По российским законам (Соборное Уложение Алексея Михайловича) за такие преступления следовала однозначная кара. Смертная казнь. Шутка ли — вооруженный бунт, сражение с правительственными войсками, замыслы на цареубийство! Казни действительно начались. Но гуляющие по романам и некоторым историческим трудам описания кровавой вакханалии, когда за один день перерубили головы всем стрельцам в Москве — не более чем художественная и политическая фантазия. Бунтовщиков карали партиями. 30 сентября в разных районах Москвы повесили 201 приговоренного, 11 октября — еще 144. Рубили головы в третьей партии, 17 октября. А всего казнили около половины мятежников, 1091 человек.
Впрочем, для России такие масштабы репрессий и впрямь были непривычными. В западных странах сотни и тысячи жертв после подавления восстаний никого не удивили бы. Но русские цари чаще казнили лишь главных виновных, а прочих миловали. Петр помиловал лишь половину, отправил по ссылкам. Для остальных преступления счел слишком тяжкими. Да и бунт стрельцов был не первым! В памяти государя запечатлелись ужасы хованщины, запечатлелись его собственное столкновение с сестрой в 1689 г., заговор Цыклера.

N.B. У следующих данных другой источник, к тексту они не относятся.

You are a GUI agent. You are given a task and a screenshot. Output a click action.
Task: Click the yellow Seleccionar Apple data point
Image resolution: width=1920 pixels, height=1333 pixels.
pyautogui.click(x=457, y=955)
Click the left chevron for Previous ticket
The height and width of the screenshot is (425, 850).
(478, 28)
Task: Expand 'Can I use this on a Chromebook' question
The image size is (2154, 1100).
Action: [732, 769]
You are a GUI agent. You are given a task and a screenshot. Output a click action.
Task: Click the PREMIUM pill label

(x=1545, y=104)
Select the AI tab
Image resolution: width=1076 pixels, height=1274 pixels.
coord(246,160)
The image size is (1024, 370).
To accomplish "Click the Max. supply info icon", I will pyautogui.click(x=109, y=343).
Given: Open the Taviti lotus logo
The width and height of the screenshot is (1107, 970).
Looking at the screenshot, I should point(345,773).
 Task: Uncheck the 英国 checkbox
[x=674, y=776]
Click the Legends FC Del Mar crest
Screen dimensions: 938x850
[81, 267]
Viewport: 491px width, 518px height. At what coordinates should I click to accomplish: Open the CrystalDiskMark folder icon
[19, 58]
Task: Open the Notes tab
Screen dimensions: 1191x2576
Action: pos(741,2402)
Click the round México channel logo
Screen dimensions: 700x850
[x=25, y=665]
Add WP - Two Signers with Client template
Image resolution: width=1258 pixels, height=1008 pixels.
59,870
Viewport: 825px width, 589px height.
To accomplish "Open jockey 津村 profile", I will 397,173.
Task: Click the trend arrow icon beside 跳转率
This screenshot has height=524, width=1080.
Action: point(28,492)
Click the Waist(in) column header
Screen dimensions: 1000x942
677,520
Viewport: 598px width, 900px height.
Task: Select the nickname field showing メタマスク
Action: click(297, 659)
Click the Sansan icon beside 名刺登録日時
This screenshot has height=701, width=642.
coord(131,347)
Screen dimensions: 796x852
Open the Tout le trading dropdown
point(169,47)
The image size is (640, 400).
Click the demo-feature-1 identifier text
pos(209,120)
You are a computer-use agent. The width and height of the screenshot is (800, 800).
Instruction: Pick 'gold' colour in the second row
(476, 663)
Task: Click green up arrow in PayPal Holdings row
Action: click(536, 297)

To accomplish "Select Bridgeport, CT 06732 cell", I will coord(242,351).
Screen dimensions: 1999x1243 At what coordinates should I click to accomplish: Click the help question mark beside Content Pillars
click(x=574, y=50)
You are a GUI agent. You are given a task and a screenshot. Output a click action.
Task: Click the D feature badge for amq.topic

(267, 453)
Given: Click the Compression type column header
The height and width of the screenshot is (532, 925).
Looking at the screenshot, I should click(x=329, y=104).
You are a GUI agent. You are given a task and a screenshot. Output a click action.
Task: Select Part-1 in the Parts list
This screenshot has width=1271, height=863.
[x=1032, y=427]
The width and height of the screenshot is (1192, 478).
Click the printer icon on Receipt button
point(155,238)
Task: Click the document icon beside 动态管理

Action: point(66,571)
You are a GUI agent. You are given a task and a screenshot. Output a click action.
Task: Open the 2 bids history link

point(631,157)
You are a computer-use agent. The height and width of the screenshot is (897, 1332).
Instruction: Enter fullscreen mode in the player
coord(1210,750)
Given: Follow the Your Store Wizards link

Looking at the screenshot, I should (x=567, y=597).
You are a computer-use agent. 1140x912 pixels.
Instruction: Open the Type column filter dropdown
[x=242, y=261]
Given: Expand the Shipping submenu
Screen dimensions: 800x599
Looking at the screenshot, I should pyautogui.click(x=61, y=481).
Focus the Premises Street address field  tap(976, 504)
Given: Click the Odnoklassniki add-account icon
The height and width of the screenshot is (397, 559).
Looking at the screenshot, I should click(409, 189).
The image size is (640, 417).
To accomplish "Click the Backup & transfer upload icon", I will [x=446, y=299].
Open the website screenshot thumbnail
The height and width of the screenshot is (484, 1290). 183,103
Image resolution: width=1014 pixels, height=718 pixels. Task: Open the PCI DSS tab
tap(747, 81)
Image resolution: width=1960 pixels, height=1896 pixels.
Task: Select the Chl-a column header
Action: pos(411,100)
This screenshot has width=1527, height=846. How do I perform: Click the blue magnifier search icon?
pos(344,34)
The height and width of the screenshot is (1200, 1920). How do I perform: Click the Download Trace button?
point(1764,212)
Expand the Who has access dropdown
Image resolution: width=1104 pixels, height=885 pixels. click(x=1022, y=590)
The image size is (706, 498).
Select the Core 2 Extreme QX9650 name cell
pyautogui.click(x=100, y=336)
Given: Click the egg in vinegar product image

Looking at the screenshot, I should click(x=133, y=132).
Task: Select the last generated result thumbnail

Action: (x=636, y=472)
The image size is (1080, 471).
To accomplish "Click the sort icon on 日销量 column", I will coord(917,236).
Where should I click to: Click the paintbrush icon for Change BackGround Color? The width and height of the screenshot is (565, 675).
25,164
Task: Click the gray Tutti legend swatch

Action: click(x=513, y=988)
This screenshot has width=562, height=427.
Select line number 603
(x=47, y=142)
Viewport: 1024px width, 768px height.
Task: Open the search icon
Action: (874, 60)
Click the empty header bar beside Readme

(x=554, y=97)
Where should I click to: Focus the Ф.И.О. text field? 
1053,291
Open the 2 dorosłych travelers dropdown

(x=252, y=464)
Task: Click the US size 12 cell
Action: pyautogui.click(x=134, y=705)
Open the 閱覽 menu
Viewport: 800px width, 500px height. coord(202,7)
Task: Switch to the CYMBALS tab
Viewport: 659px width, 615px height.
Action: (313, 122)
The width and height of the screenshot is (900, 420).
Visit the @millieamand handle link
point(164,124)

Софья, ее сестры и прислуга тоже подверглись допросам. Царевна все напрочь отрицала. Тем более, что прямых улик не было. Но показаниями свидетелей изобличили, что ее письмо к стрельцам существовало, зачитывалось в полках. В результате Софью и ее сестру Марфу, через которую осуществлялись связи, постригли в монахини. Возле окон кельи инокини Сусанны, как назвали Софью при пострижении, повесили трех приговоренных стрельцов. Одному мертвецу вложили в руку лист бумаги — напоминание о письме.